**Assignment:**
Beginning with the line that contains "Task: Click the search magnifier icon", reproduce the remaining lines of the material exactly, up to and including the last one, but no pictures.

**Data for processing:**
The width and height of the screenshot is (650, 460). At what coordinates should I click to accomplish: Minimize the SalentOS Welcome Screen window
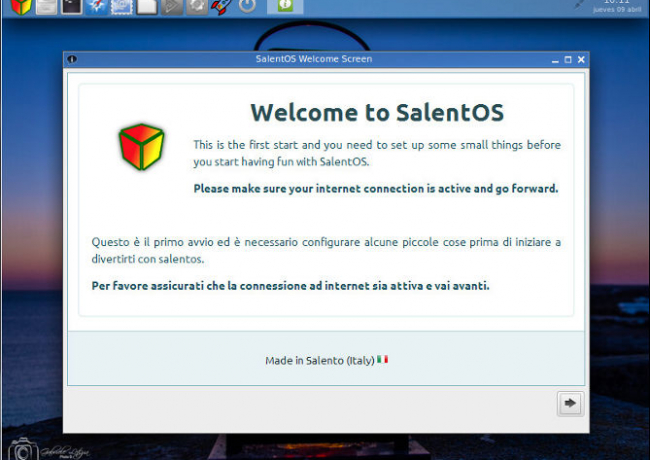tap(554, 60)
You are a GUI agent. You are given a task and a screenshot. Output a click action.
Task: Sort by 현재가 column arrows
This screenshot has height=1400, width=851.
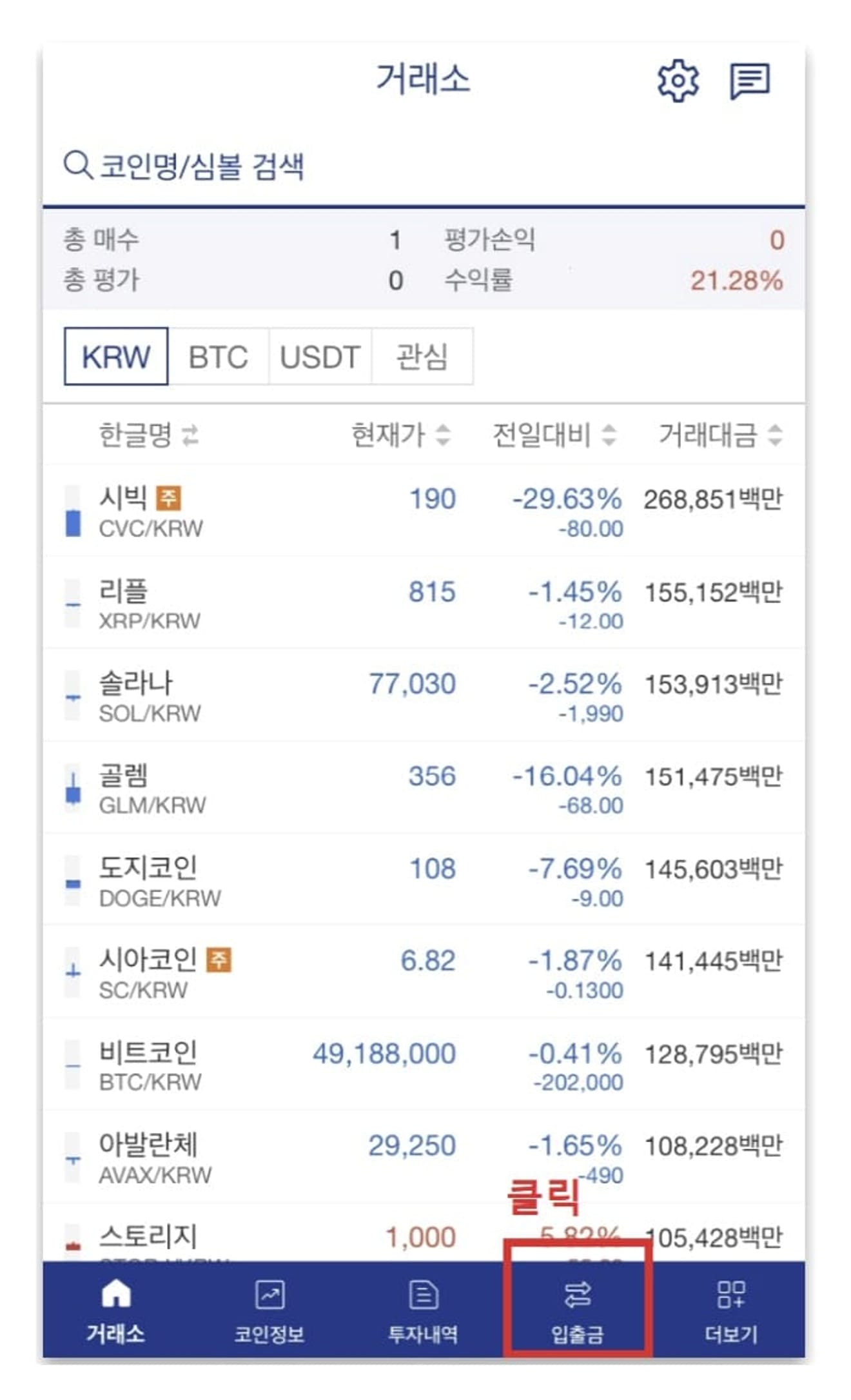pos(442,435)
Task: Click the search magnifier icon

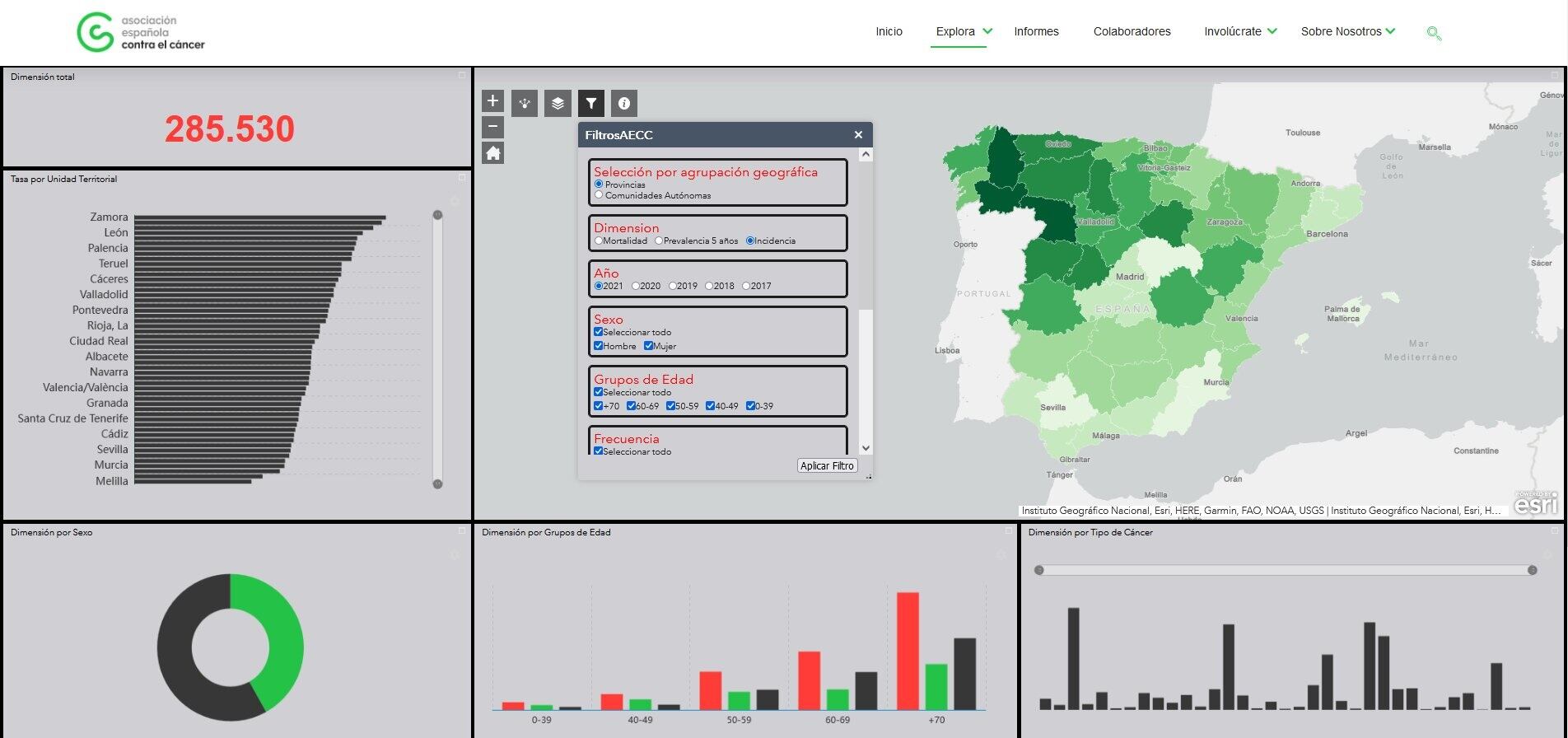Action: (1434, 33)
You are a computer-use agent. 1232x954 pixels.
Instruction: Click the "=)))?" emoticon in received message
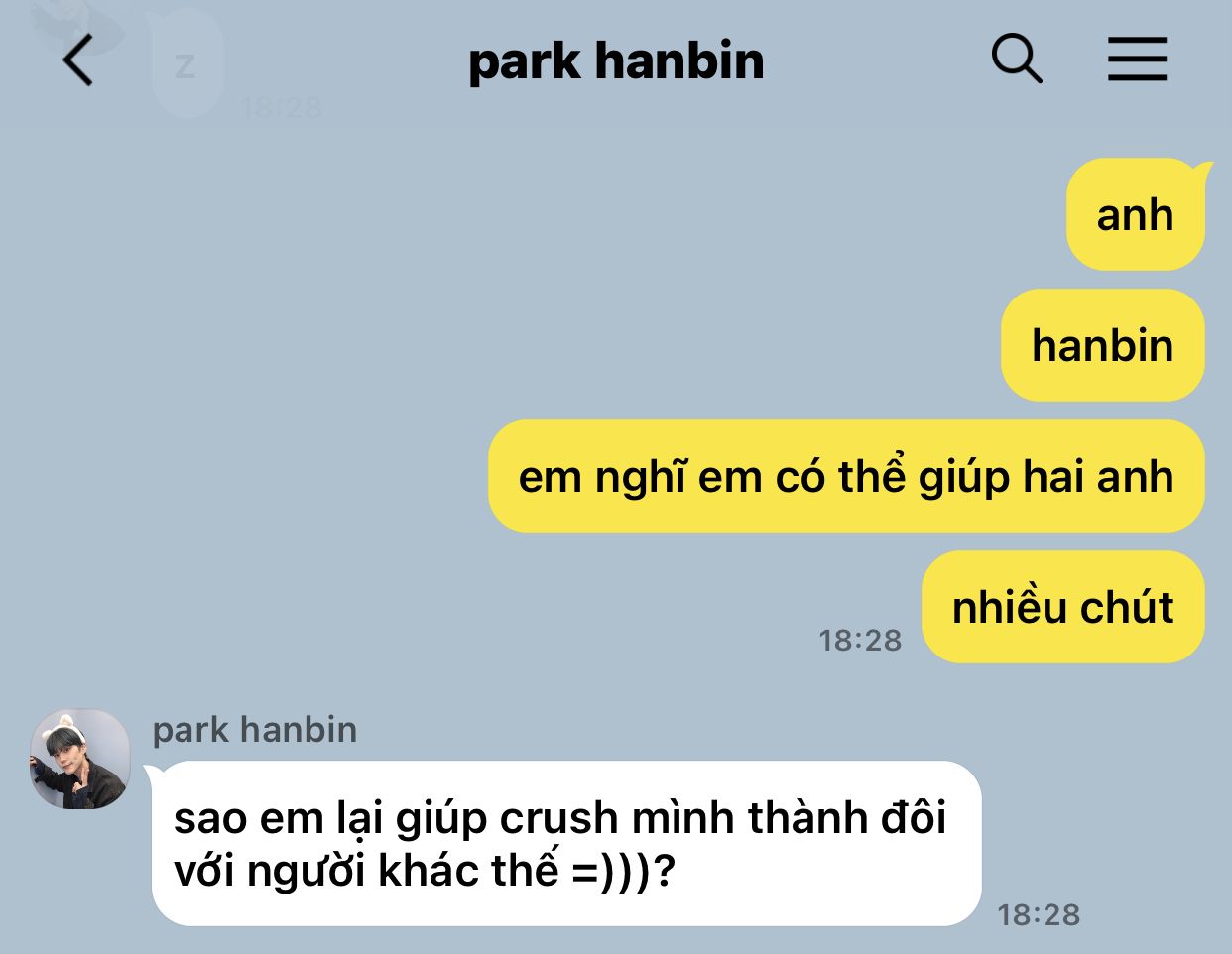click(624, 872)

**Reply:**
Task: Click the search magnifier icon

Action: (1434, 33)
You are a computer-use agent. 1232x954 pixels.
Instruction: Click the "=)))?" emoticon in received message
click(624, 872)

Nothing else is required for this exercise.